▶ [WHAT YOU SHOULD DO]: Restating the data word for word is all that is required.

▶ [Stored data entries]:

--- START ---

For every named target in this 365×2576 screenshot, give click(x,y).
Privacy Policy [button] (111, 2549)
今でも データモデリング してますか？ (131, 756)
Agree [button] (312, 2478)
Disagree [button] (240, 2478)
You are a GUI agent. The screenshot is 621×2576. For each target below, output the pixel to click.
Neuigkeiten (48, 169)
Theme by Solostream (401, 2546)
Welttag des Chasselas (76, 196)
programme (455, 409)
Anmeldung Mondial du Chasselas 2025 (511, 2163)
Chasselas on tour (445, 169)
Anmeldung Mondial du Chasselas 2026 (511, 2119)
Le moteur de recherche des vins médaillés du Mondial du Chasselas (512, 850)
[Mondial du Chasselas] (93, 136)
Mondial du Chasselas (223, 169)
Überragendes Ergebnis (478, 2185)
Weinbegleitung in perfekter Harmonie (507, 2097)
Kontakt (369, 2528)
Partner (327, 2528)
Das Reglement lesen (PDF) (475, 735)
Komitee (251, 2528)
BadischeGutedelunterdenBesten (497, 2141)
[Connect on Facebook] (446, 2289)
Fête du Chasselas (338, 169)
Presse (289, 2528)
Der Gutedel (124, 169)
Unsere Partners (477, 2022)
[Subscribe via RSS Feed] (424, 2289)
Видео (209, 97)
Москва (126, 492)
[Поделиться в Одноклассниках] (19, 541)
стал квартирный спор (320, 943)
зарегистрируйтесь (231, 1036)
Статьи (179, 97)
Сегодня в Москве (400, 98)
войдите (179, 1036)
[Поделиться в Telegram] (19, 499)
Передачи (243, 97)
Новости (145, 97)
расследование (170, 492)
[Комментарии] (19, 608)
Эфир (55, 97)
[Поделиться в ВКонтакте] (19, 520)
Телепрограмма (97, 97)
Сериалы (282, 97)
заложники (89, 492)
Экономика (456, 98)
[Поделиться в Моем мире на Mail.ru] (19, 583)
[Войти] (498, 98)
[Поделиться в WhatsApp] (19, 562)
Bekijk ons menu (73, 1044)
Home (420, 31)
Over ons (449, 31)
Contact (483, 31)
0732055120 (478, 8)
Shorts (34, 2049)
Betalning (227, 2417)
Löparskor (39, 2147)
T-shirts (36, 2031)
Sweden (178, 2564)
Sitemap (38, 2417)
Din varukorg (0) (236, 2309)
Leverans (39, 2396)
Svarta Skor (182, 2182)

--- END ---

▶ [SOLUTION TO THE PROBLEM]:
For every named target in this 365×2576 screenshot, give click(x,y).
Privacy Policy [button] (111, 2549)
今でも データモデリング してますか？ (131, 756)
Agree [button] (312, 2478)
Disagree [button] (240, 2478)
You are a GUI agent. The screenshot is 621×2576. For each target below, output the pixel to click.
Neuigkeiten (48, 169)
Theme by Solostream (401, 2546)
Welttag des Chasselas (76, 196)
programme (455, 409)
Anmeldung Mondial du Chasselas 2025 (511, 2163)
Chasselas on tour (445, 169)
Anmeldung Mondial du Chasselas 2026 (511, 2119)
Le moteur de recherche des vins médaillés du Mondial du Chasselas (512, 850)
[Mondial du Chasselas] (93, 136)
Mondial du Chasselas (223, 169)
Überragendes Ergebnis (478, 2185)
Weinbegleitung in perfekter Harmonie (507, 2097)
Kontakt (369, 2528)
Partner (327, 2528)
Das Reglement lesen (PDF) (475, 735)
Komitee (251, 2528)
BadischeGutedelunterdenBesten (497, 2141)
[Connect on Facebook] (446, 2289)
Fête du Chasselas (338, 169)
Presse (289, 2528)
Der Gutedel (124, 169)
Unsere Partners (477, 2022)
[Subscribe via RSS Feed] (424, 2289)
Видео (209, 97)
Москва (126, 492)
[Поделиться в Одноклассниках] (19, 541)
стал квартирный спор (320, 943)
зарегистрируйтесь (231, 1036)
Статьи (179, 97)
Сегодня в Москве (400, 98)
войдите (179, 1036)
[Поделиться в Telegram] (19, 499)
Передачи (243, 97)
Новости (145, 97)
расследование (170, 492)
[Комментарии] (19, 608)
Эфир (55, 97)
[Поделиться в ВКонтакте] (19, 520)
Телепрограмма (97, 97)
Сериалы (282, 97)
заложники (89, 492)
Экономика (456, 98)
[Поделиться в Моем мире на Mail.ru] (19, 583)
[Войти] (498, 98)
[Поделиться в WhatsApp] (19, 562)
Bekijk ons menu (73, 1044)
Home (420, 31)
Over ons (449, 31)
Contact (483, 31)
0732055120 (478, 8)
Shorts (34, 2049)
Betalning (227, 2417)
Löparskor (39, 2147)
T-shirts (36, 2031)
Sweden (178, 2564)
Sitemap (38, 2417)
Din varukorg (0) (236, 2309)
Leverans (39, 2396)
Svarta Skor (182, 2182)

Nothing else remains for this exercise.